A number of articles which recently appeared in the US media clearly signal that the West is acknowledging that Russia has regained its ground in the international arena.
A “safe assumption” that the “Russian military is something of a joke” is not true any more.
For 20+ years Pentagon has safely assumed the Russian military was something of a joke. A safe assumption no more. http://t.co/n7x7I7C4Ff
— John Schindler (@20committee) 15 октября 2015
However what seems to alarm Moscow’s Western partners is not “the Russian advancements in new weaponry”, but rather “an increase in professionalism and readiness”, according to The New York Times.
Russia’s military campaign in Syria has “given officials and analysts far greater insight into a military that for nearly a quarter-century after the collapse of the Soviet Union was seen as a decaying, insignificant force, one so hobbled by aging systems and so consumed by corruption that it posed little real threat beyond its borders,” the newspaper says.
“What continues to impress me is their ability to move a lot of stuff real far, real fast,” the outlet quotes Lt. Gen. Ben Hodges, the commander of United States Army forces in Europe, as saying in an interview.
“Taken together, the operations reflect what officials and analysts described as a little-noticed — and still incomplete — modernization that has been underway in Russia for several years, despite strains on the country’s budget” the newspaper says. And that alarms the West.
Another American news source has also expressed its alarm.

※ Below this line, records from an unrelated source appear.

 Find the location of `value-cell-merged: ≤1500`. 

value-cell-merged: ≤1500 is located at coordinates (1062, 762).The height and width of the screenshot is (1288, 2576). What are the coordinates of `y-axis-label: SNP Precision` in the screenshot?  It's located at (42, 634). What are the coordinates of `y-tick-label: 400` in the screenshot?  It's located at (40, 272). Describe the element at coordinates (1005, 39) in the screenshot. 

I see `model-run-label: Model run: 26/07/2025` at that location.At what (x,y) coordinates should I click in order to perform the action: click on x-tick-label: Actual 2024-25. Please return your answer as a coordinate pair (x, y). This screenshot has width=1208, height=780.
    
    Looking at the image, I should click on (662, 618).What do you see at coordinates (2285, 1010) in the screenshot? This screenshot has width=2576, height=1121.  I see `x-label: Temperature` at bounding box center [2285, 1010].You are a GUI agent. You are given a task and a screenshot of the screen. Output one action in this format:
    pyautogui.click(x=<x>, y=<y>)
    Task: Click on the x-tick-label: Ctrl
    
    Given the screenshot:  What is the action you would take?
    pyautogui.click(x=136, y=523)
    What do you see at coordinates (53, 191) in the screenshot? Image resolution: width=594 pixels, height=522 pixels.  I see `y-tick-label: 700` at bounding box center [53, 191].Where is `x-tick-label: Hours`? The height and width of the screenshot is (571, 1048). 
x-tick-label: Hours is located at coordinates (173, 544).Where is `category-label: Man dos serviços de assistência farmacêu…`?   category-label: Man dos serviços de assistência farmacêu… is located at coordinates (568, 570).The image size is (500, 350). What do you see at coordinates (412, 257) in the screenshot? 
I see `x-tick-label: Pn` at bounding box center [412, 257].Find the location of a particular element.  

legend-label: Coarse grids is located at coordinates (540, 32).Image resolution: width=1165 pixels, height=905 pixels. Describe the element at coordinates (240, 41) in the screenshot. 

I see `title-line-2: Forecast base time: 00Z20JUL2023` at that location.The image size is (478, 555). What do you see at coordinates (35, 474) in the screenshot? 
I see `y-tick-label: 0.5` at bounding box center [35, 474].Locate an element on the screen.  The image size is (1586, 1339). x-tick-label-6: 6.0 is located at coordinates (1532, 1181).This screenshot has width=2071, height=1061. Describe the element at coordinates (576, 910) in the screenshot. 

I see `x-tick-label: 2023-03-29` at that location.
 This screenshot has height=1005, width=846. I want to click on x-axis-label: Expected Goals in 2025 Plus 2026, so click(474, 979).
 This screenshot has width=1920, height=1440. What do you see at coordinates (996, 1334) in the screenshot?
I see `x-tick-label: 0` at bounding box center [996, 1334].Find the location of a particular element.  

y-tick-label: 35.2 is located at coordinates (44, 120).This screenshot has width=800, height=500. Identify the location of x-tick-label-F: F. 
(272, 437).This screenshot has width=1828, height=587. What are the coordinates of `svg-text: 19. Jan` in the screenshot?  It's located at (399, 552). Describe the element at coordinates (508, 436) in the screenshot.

“American officials, while impressed with how quickly Russia dispatched its combat planes and helicopters to Syria, said air power had been used to only a fraction of its potential, with indiscriminate fire common and precision-guided munitions used sparingly,” says The National Interest magazine, quoting David A. Deptula, a retired three-star Air Force general who planned the American air campaigns in 2001 in Afghanistan and in the US Gulf War.
"Essentially," he said, "Russia is using their incursion into Syria as an operational proving ground."
Russia’s aviation is “often painted in the West as some sort of Potemkin village”; however, the fight against Jihadist militants in Syria has proven this “not to be the case,” The New York Times states.